= Motor Neurone Disease New Zealand Charitable Trust =

Charity focusing on motor neurone disease

The Motor Neurone Disease New Zealand Charitable Trust (MNDNZ) is an organisation that focuses on improving access to care, research and campaigning for those people living with or affected by motor neurone disease (MND) in New Zealand. MND is also known as amyotrophic lateral sclerosis (ALS) or, in the United States, Lou Gehrig's Disease. MNDNZ is the only national charity in New Zealand that promotes research into the disease and provides support for people affected by MND.

== History ==
In 1985, an article was published in a suburban Auckland newspaper featuring Vera Grant and Ron Jacobs, both of whom had MND. Their goals were to establish a support network in New Zealand for people with MND as no such entity existed at the time. The Motor Neurone Disease Society of New Zealand Incorporated was subsequently established on 21 March 1985. The Society changed its name to the Motor Neurone Disease Association of New Zealand (Incorporated) in 1992.

== Supporters ==
The Association's first Patron was Dr Jonathon Simcock. Former MP Sonja Davies was Patron from 1996 to 2005. Davies' daughter Penny was diagnosed with motor neurone disease in 1990 and died in 1994. Former MP Ruth Dyson QSO became Patron in 2006.
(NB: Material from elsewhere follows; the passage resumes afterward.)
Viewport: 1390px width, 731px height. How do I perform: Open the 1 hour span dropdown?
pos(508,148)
In 2004, Jill Braddick was awarded a Queen's Service Medal for her services in helping to establish the organisation.

== Activities ==

=== Research ===
In 2015, MNDNZ funded a research project led by New Zealander, Dr Gareth Miles, using stem cells grown from patient skin samples.

The New Zealand Motor Neuron (sic) Disease Research Network was created in 2017, part-funded by MNDNZ, to facilitate the interaction between MND biomedical and clinical researchers, allied health professionals, and other researchers whose work is expected to have a beneficial impact on those with MND in New Zealand.
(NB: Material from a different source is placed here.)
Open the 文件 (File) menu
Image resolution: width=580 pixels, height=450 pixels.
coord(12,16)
In 2019, MNDNZ contributed funds for research at the Centre for Brain Research at the University of Auckland in support of a genetics study led by Dr. Emma Scotter. The nationwide genetics study seeks to determine whether the high rates of MND in New Zealand are related to unique genetic factors in New Zealanders.
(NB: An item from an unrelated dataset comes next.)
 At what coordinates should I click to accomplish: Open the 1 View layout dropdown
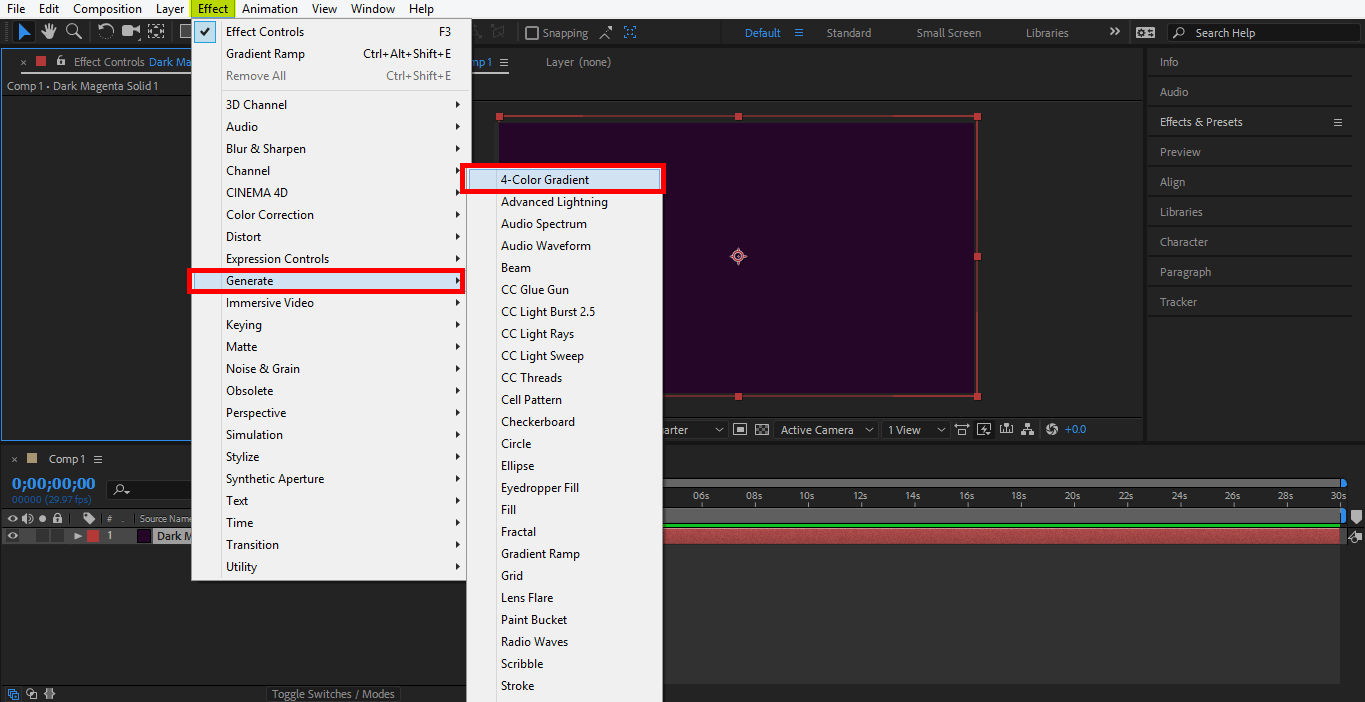click(914, 430)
In late 2023, Professor Natalie Gauld was appointed as MNDNZ's Research Advisor and Best Practice Advocate.

=== Care and information ===
MNDNZ provides information and support for patients and their carers through a network of local community groups and regional fieldworkers.

=== Fundraising ===
Fundraising and income-generating activities include an annual ice bucket challenge first held in 2015 in the USA. The challenge raised $35,000 in 2016. In 2016 and in several years subsequently, MNDNZ promoted Walk to D’Feet as a fundraising sponsored walk.

=== Awareness raising ===
MNDNZ promotes the Ice Bucket Challenge and "Cuppa Tea for MND" annually in June to align broadly with Global MND Awareness Day of 21 June.

On 6 September 2021 in the Viaduct Basin, Auckland, Emirates Team New Zealand launched its mono-hull racing boat Te Aihe for the 36th America's Cup race. The early morning ceremony was attended by New Zealand's former Prime Minister Jacinda Ardern and others at which Marcus Gerbich, a member of the MNDNZ, officially named the boat. MNDNZ was Emirates Team New Zealand's official charity at the time.